The global standing desk market is booming, predicted to reach US$12.6 billion by 2032. These desks have been touted as a solution to the health risks of prolonged sitting. However, emerging research suggests standing desks may not be the panacea many believe.
A recent Australian study of over 83,000 participants indicates that prolonged standing may not improve cardiovascular health and could even elevate the risk of certain circulatory issues. Researchers found that extended standing didn’t lower the risk of heart disease or stroke. Surprisingly, both excessive sitting and standing were linked to a higher risk of problems like varicose veins and orthostatic hypotension (dizziness upon standing).
The Sitting vs. Standing Debate
The phrase “sitting is the new smoking” gained traction over the past decade, emphasizing the dangers of sedentary behavior. Prolonged sitting has been associated with obesity, diabetes, and cardiovascular diseases. Standing desks emerged as a popular response, offering a way to reduce sitting time within existing routines.
Person using a standing desk
But was the initial enthusiasm for standing desks justified by robust scientific evidence? Much of it stemmed from smaller studies lacking comprehensive long-term health assessments. This knowledge gap prompted further research.
New Research Challenges Assumptions
In the new study, participants wore devices tracking their sitting, standing, and physical activity over several years. This objective measurement provided reliable data, minimizing inaccuracies common in self-reported information. The researchers discovered that sitting for over ten hours daily correlated with an increased risk of heart disease and stroke.
However, simply increasing standing time didn’t mitigate this risk. Instead, prolonged standing was associated with a higher risk of circulatory problems. Extended standing can cause blood to pool in the legs, potentially leading to conditions like varicose veins.

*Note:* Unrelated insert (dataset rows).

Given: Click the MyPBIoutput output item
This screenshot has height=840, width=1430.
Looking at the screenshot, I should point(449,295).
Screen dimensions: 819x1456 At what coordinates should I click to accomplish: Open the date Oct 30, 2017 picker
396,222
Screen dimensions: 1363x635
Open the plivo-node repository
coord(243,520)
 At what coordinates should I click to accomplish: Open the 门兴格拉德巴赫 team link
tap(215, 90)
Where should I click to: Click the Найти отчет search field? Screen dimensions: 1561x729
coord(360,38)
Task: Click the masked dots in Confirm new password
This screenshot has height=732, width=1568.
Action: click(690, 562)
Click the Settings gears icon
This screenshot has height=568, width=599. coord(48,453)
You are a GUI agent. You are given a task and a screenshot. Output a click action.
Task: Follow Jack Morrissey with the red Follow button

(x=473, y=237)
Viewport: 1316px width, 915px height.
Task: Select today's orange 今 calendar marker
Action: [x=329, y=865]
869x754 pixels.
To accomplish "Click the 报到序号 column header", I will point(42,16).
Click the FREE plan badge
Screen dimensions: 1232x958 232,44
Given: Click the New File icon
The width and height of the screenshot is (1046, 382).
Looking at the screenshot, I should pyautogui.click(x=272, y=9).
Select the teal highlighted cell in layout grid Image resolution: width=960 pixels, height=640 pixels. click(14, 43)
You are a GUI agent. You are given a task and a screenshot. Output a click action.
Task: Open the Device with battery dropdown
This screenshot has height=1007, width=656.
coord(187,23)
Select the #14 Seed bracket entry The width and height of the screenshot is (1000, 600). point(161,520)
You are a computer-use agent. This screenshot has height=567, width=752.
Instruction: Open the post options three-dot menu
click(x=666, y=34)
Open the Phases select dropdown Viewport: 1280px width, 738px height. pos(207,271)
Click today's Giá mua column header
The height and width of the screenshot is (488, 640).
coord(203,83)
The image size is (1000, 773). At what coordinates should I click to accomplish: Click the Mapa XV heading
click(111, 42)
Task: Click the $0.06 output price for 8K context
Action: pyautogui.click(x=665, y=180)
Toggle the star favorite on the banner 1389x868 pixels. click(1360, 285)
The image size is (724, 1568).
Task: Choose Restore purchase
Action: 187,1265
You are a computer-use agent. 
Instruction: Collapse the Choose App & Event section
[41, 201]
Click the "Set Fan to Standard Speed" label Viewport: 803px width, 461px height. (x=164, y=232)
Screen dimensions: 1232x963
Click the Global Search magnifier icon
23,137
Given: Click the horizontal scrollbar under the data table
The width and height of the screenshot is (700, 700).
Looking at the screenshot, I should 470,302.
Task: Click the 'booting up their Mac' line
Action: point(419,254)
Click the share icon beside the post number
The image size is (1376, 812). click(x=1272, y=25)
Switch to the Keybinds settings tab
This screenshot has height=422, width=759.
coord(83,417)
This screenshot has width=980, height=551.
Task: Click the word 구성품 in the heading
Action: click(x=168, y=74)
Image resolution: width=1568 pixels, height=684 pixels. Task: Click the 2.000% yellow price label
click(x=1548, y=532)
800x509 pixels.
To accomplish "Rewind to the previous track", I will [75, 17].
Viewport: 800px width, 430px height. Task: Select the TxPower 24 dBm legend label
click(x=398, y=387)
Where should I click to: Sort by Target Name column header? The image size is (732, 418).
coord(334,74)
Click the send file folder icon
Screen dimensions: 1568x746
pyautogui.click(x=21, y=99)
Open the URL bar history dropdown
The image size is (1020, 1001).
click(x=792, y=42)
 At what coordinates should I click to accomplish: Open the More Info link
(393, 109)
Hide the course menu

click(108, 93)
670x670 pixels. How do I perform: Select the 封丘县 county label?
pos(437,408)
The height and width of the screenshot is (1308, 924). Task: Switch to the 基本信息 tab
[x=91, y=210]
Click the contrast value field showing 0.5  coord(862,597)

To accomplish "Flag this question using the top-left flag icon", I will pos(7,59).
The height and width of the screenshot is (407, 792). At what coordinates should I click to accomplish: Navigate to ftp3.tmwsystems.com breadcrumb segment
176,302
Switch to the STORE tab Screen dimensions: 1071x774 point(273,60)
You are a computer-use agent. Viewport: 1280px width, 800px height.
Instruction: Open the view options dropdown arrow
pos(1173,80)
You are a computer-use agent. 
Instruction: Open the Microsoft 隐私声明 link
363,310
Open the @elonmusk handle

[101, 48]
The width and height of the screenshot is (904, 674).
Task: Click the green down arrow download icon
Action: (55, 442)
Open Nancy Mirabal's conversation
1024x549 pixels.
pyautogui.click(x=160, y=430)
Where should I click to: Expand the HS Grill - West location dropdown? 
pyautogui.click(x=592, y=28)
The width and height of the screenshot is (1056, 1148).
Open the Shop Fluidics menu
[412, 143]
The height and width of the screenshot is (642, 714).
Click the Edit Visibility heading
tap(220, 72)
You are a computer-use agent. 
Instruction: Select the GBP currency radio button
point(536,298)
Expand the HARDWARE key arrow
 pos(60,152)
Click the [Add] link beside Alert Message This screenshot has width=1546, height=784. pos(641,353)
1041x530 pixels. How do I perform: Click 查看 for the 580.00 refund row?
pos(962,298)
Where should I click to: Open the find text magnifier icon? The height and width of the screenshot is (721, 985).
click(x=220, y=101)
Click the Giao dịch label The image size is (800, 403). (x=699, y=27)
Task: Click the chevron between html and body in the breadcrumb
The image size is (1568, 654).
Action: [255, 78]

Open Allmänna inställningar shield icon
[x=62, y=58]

The study’s substantial sample size and objective data collection enhance the credibility of its findings. However, being observational, it cannot definitively establish causality. The average participant age of 61 also limits the generalizability of the results to younger populations.
The Importance of Movement
These findings suggest that merely swapping sitting for standing isn’t ideal. Our bodies thrive on regular movement, not static postures, whether sitting or standing. Integrating short walks, stretches, or light exercises throughout the day can interrupt prolonged inactivity and offer substantial health benefits.
Workplace interventions promoting movement have shown promise. Studies reveal that office workers who reduced sitting time by incorporating standing and light activity experienced improvements in blood sugar levels and other health markers. Another study indicated that alternating between sitting and standing, coupled with short walks, was more effective than standing alone.
Sit-Stand Desks and Active Breaks
Sit-stand desks, designed to facilitate easy posture adjustments, provide a potential solution. They encourage frequent posture changes and can alleviate discomfort from prolonged static postures. Some models even incorporate movement reminders, integrating activity into the workday.
Increasing physical activity doesn’t require complex interventions. Simple actions like taking the stairs, walking to a colleague instead of emailing, or standing during phone calls can contribute. Setting a timer for movement breaks every 30 minutes can disrupt extended sitting or standing.
Finding the Right Balance
Movement is crucial. Standing all day isn’t inherently superior to sitting—both have downsides when excessive. Prioritizing regular physical activity and varying postures is key to addressing the health challenges of sedentary lifestyles. Small changes, like short active breaks or incorporating stretching, can make a significant difference.
While standing desks offer an alternative to prolonged sitting, they are not a complete solution. Embracing a more active lifestyle, both at work and outside, is likely to yield the greatest health benefits. The focus should be on moving more and sitting less, not just choosing between standing or sitting.